ORF523: Interior Point Methods

Khachiyan’s ellipsoid method was such a breakthrough that it made it to The New York Times in 1979. The next time that optimization theory was featured in The New York Times was only a few years later, in 1984, and it was to report a new breakthrough: Karmakar’s Interior Point Method to solve LPs. Similarly to the ellipsoid method, it was shown that Karmakar’s algorithm is a polynomial time algorithm for LPs, but this time it was also shown that the method had very good empirical performances! We will now describe the idea behind this new class of algorithms, following the presentation of Nesterov and Nemirovski.

 

Interior point methods

Consider the following standard optimization problem:

\displaystyle \text{Find} \; x^* \in \mathrm{argmin}_{x \in \mathcal{X}} c^{\top} x , \; \text{where} \; \mathcal{X} \subset {\mathbb R}^n \; \text{is convex body.}

Assume that we can construct a barrier {F} for the set {\mathcal{X}}, that is a real-valued function {F} defined on {\mathrm{int}(\mathcal{X})} and such that

\displaystyle F(x) \rightarrow_{x \rightarrow \partial \mathcal{X}} + \infty .

Let us extend the function {F} to {{\mathbb R}^n} with {F(x) = +\infty} for {x \not\in \mathrm{int}(\mathcal{X})}. Then, instead of the original problem, one could consider the following penalized version, for {t \geq 0}:

\displaystyle \min_{x \in {\mathbb R}^n} t c^{\top} x + F(x) .

Let {x^*(t)} be a solution to the above problem, we call the curve {(x^*(t))_{t \geq 0}} the central path.

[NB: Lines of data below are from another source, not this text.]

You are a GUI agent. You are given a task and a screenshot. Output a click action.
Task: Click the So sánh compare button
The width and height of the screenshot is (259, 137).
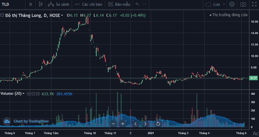point(59,4)
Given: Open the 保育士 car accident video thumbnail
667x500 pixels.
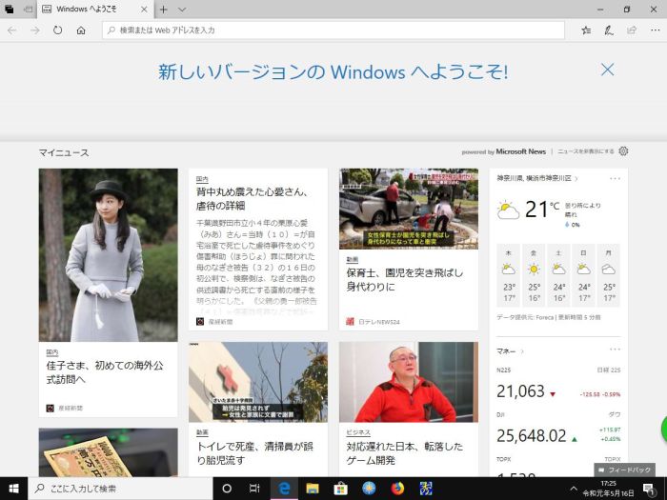Looking at the screenshot, I should point(409,209).
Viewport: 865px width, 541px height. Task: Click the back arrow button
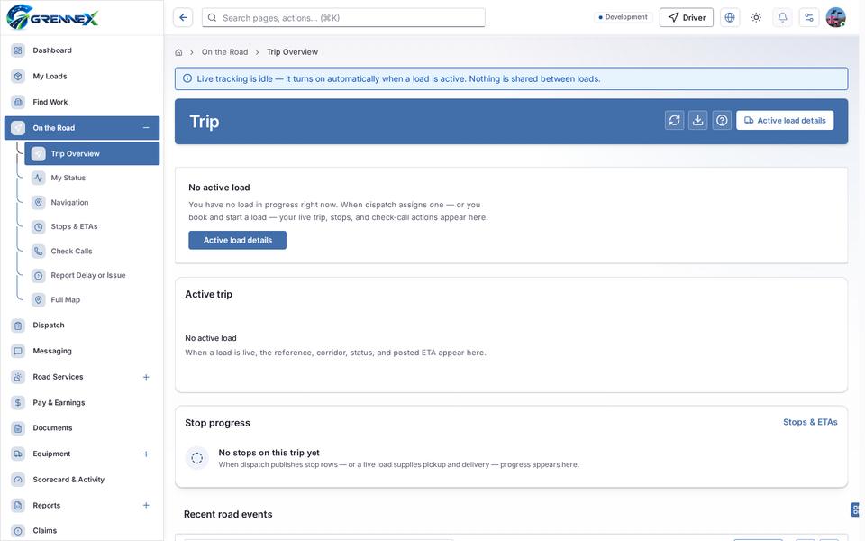[x=183, y=18]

Note that {x^*(0)} is simply the minimizer of {F}, we call this point the analytical center of {\mathcal{X}}. Remark also that {x^*(t) \rightarrow_{t \rightarrow +\infty} x^*}, that is the central path converges to the solution of our original problem.

The whole idea of interior point methods is to ‘boost’ an efficient locally convergent optimization algorithm, such as Newton’s method, with the following scheme: Assume that we have found {x^*(t)} for some {t>0}. Then let {t'>t}, and use the locally convergent algorithm, initialized at {x^*(t)}, to find {x^*(t')}. In other words the idea is to move along the central path, using some basic algorithm to do small steps along the central path. The ‘basic algorithm’ that is used in interior point methods is the Newton’s method, because of its very fast local convergence.

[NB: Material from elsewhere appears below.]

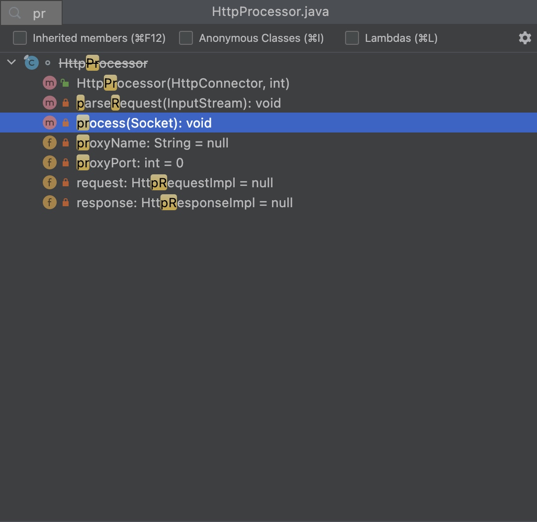Enable the Inherited members checkbox

(20, 38)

To make this (beautiful) idea more formal we need to take care of several things:

  1. First we need to describe precisely the region of fast convergence for Newton’s method. This will lead us to define self-concordant functions, which are ‘natural’ functions for Newton’s method.
  2. Then we need to evaluate how much larger {t'} can be compared to {t}, so that {x^*(t)} is still in the region of fast convergence of Newton’s method when optimizing the function {x \mapsto t' c^{\top} x + F(x)} (which is minimized at {x^*(t')}). This will lead us to define {\nu}-self concordant barriers.
  3. Can we find easily the analytical center {x^*(0)} of {\mathcal{X}}?

 

Traditional analysis of Newton’s method

In this section we denote {\|\cdot\|} for both the Euclidean norm on {{\mathbb R}^n} and the operator norm on matrices (in particular {\|A x\| \leq \|A\| \cdot \|x\|}).

Let {f: {\mathbb R}^n \rightarrow {\mathbb R}} be a {C^2} function. Newton’s method is a simple iterative optimization scheme. Using a Taylor’s expansion of {f} around {x} one obtains

\displaystyle f(x+h) = f(x) + h^{\top} \nabla f(x) + \frac12 h^{\top} \nabla^2 f(x) h + o(\|h\|^2) .

Thus, starting at {x}, in order to minimize {f} it seems natural to move in the direction {h} that minimizes

\displaystyle h^{\top} \nabla f(x) + \frac12 h^{\top} \nabla f^2(x) h .

If {\nabla^2 f(x)} is invertible then the solution to this problem is given by {h = - [\nabla^2 f(x)]^{-1} \nabla f(x)}. Thus Newton’s method simply iterates this idea, starting at some point {x_0 \in {\mathbb R}^n}, and then

\displaystyle x_{k+1} = x_k - [\nabla^2 f(x_k)]^{-1} \nabla f(x_k), k \geq 0 .

While this method can have an arbitrarily bad behavior in general, if started close enough to a strict local minimum of {f}, it can have a very fast convergence:

Theorem 1 (Local quadratic convergence of Newton’s method) Assume that {f} has a Lipschitz Hessian, that is {\| \nabla^2 f(x) - \nabla^2 f(y) \| \leq M \|x - y\|}. Let {x^*} be local minimum of {f} with strictly positive Hessian, that is {\nabla^2 f(x^*) \succeq \mu I_n}, {\mu > 0}. Suppose that the initial starting point {x_0} of Newton’s method is such that

\displaystyle \|x_0 - x^*\| \leq \frac{\mu}{2 M} .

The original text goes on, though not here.